Friday, April 8, 2011

Thoughts

Being someone who appreciates a great valuation, I must post in defense of RIMM. Although there is some good analysis of legitimate risks to the RIM story, mostly focused on competition, I also find that it is now fashionable to be a RIM-hater.

Since the generational low in spring 2009, RIM stock essentially topped out around $85 in early summer 2009, and has gone nowhere since.

This sort of stock performance is usually reserved for boring no-growers, or companies with real issues they are working through. In contrast, RIM has been wildly successful over this period, posting the sort of growth that few companies can ever hope to achieve. Sales are up 62% over that period; units have grown 91%; and the subscriber base is up 114%. Furthermore, RIM is one of the leaders in a huge market with open-ended growth opportunities. The mobile phone market is over 1 billion units annually. The leading smartphone vendors, AAPL, RIMM and the Androids, are still only selling a fraction of the total.

One argument the bears immediately make is that sales are not up as much as units, so ASPs are declining. Fair enough, except this is the story of every high-growth technology product market that ever existed. Your expectation should be that the company can bring down the unit price as the technology matures and volumes boom. Apple is doing exactly the same thing. Be far more fearful of tech companies that do not lower prices! Another ursine argument is that sales growth is in lower-end devices to emerging markets. Again, fair enough, the growth is overseas and RIM is addressing the most robust markets.

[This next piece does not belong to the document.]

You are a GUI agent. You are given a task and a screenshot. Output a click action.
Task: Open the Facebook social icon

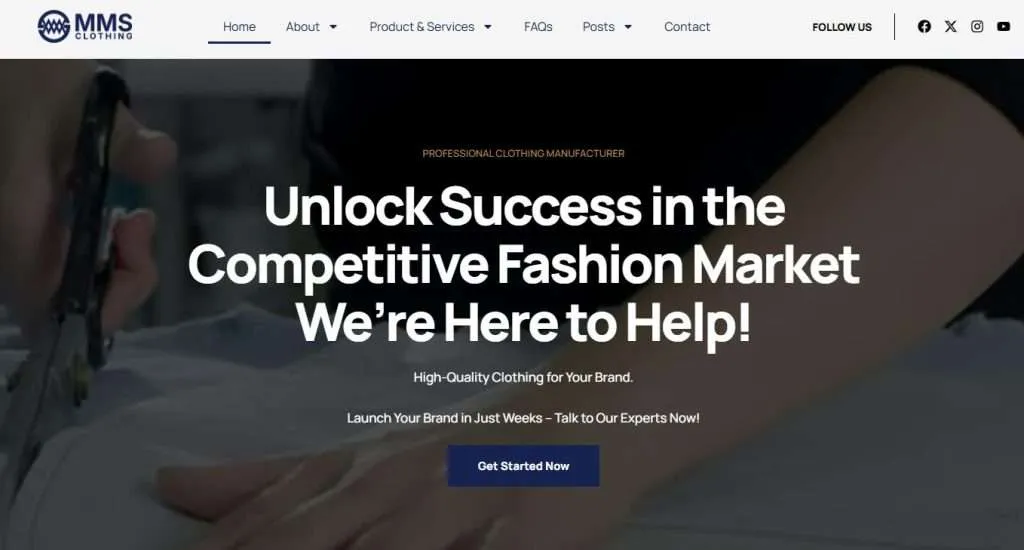924,26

The proof that they are doing the right thing is in gross margins, which were supposed to collapse but instead have remained right in the 40%-45% range this whole time.

There is no doubt the smartphone market is getting more competitive, but I can think of few markets in which one company garnered 100% market share. I like AAPL stock and the company very much, but they will not sell every smartphone shipped in the world. Look at those unit growth numbers for RIM again: Since the iPhone was introduced two years ago, RIM has doubled its unit sales. Some people just like the attributes that the BlackBerry offers.

I might erase this whole argument if this stock traded at a multiple that reflected its growth prospects. Instead of being a highflier with a momentum multiple, this fashion to hate RIM has driven the P/E down to 7x this year's EPS estimate. I mean ... really? Even if you discount the bear case, it isn't worth a market multiple?

RIM has gone through these periods before. Mid-decade, the patent suit kept the stock in a flat range for two years, while the business continued to grow. When the cloud lifted, the stock ran from $20 to $140 in one year. We are at a similar junction now. Unless their business completely collapses, sentiment will turn and this stock will have a massive run. My price target is $150 or so. This uses 20% growth on top of this year's $7.50 guidance, meaning $9.00 of calendar 2012 EPS, and a multiple of 18x, a modest premium to the market to account for the growth prospects. That is a 200% gain from current levels, and could happen literally in months IF (that is a big "if") the revaluation happens in the near term. Obviously, if the stock is re-rated next year, the multiple would apply to an even higher EPS number, since by mid-2012 you will start trading off the calendar 2013 EPS estimate.

Inflation is accelerating more quickly than CPI and other measures can pick it up, in my opinion.

When researching potential retail names, do two things:

1. focus on those with comps well above inflation rates; and

2. dig in to see which names have increasing unit volumes and traffic.